The paper introduces LEAFE (Learning Feedback-Grounded Agency from Reflective Experience), a post-training framework that internalizes error-recovery capabilities into LLM agents. It achieves SOTA gains in long-horizon tasks like CodeContests and WebShop, notably improving Pass@128 by up to 14%.
TL;DR
Standard RL for agents often hits a ceiling because it only rewards success, ignoring the "why" behind failures. LEAFE changes this by teaching models to backtrack and fix mistakes. By distilling these "reflective" traces back into the model weights, LEAFE expands the model's problem-solving capacity (Pass@k), achieving up to a 14% boost in complex coding tasks.
The Problem: The "Echo Chamber" of Reward-Based RL
Most current LLM agents are trained using Outcome-based RL (RLVR) like GRPO. While effective for simple reasoning, this approach has a hidden flaw: Distribution Sharpening.
Instead of learning new ways to solve problems, the model simply gets better at repeating the few successful paths it already knew. In long-horizon tasks (like web navigation or complex coding), if the agent makes one wrong turn, it stays lost. This is because traditional RL treats environment feedback (like "Invalid Action" or "Syntax Error") as a simple binary "0", wasting the rich diagnostic information provided by the environment.
Methodology: The LEAFE Framework
The authors propose LEAFE (Learning Feedback-Grounded Agency from Reflective Experience), a two-stage pipeline designed to move from outcome-matching to agency-internalization.
Stage 1: Tree-Based Experience Generation
Instead of linear rollouts, LEAFE builds an Exploration Tree:
- Periodic Reflection: Every few steps, the agent evaluates its progress.
- Rollback & Summarization: If failing, the agent identifies the exact step where it went wrong and writes a "Experience Summary" (e.g., "I should have checked the inventory first").
- Branching: The environment is reset to that step, and the agent tries again using the summary as a guide.

Stage 2: Experience Distillation
The "magic" happens here. The authors fine-tune the model using two losses:
- (Behavior Rehearsal): Keeps the model good at what it already knows.
- (Counterfactual Distillation): Trains the model to take the corrected action even when the "Experience Summary" is NOT present. This forces the model to internalize the logic of recovery into its own parameters.
Experiments: Expanding the Capability Boundary
The most striking result of LEAFE is its Pass@k scaling. While GRPO often plateaus early, LEAFE continues to improve as you give it more attempts (samples).

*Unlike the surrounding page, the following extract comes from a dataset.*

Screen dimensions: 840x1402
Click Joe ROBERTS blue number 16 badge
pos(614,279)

Key Results on CodeContests & Agent Benchmarks
| Method | Pass@1 | Pass@128 | | :--- | :--- | :--- | | GRPO-RLVR (Qwen2.5-72B) | 20.45% | 36.97% | | LEAFE (Ours) | 17.12% | 47.88% |
Notice the trade-off: GRPO might have a higher Pass@1 (exploitation), but LEAFE has a vastly higher Pass@128 (capability). This proves that LEAFE actually expands the "knowledge support" of the model.

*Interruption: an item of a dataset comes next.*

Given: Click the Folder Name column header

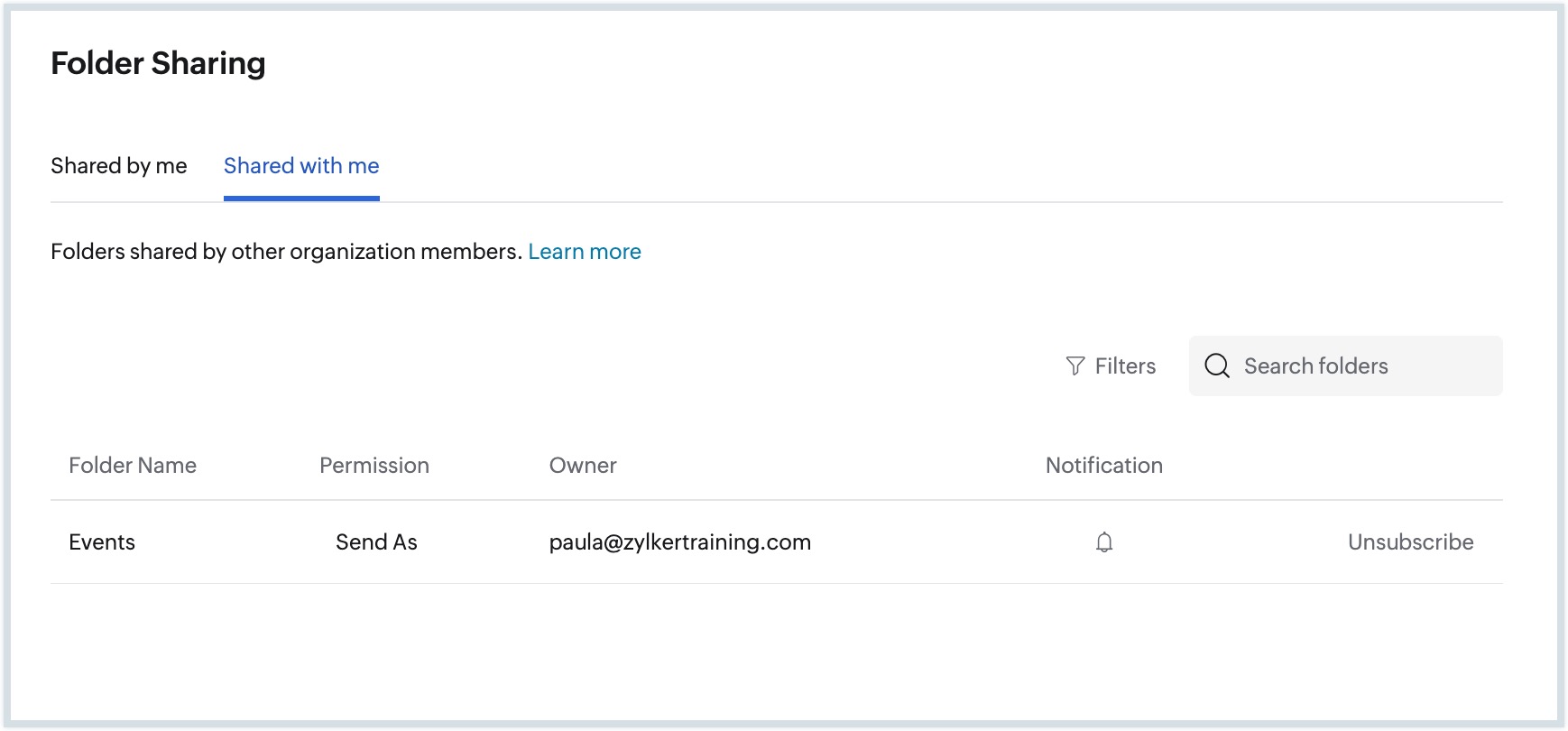Looking at the screenshot, I should 133,466.
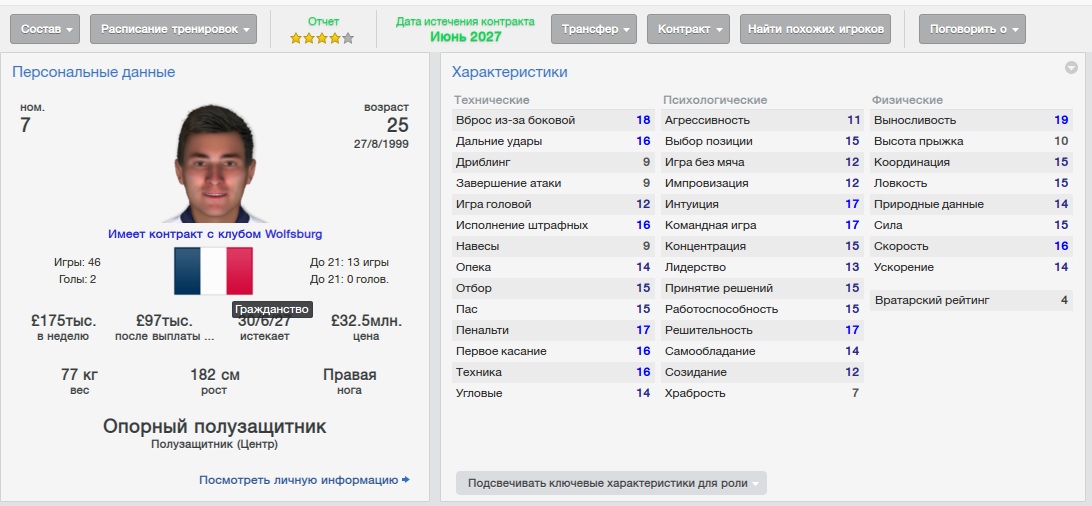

Figure: The red line (LEAFE) shows superior sample efficiency and a higher performance ceiling compared to standard RL (blue).
Critical Insight: Why Does This Work?
The core "Inductive Bias" here is that error recovery is a learnable skill. In ScienceWorld or Sokoban (pictured below), solving the task requires a specific sequence of "logical pivots." By explicitly supervising the model on these pivots (the rollback points), the authors provide a much denser training signal than a single scalar reward at the end of a 50-step trajectory.

Conclusion & Limitations
Takeaway: LEAFE demonstrates that for autonomous agents, learning from "the road not taken" is just as important as learning from success. It effectively shifts the burden from heavy test-time compute (like Tree-of-Thought search) to the model’s intrinsic weights.
Limitations:
- Requires a verifiable environment that supports "Reset/Rollback."
- Effectiveness depends on diagnostic feedback quality; if the environment just says "Error" without details, the reflection phase becomes much harder.
LEAFE represents a significant step toward agents that don't just follow instructions, but actively debug themselves.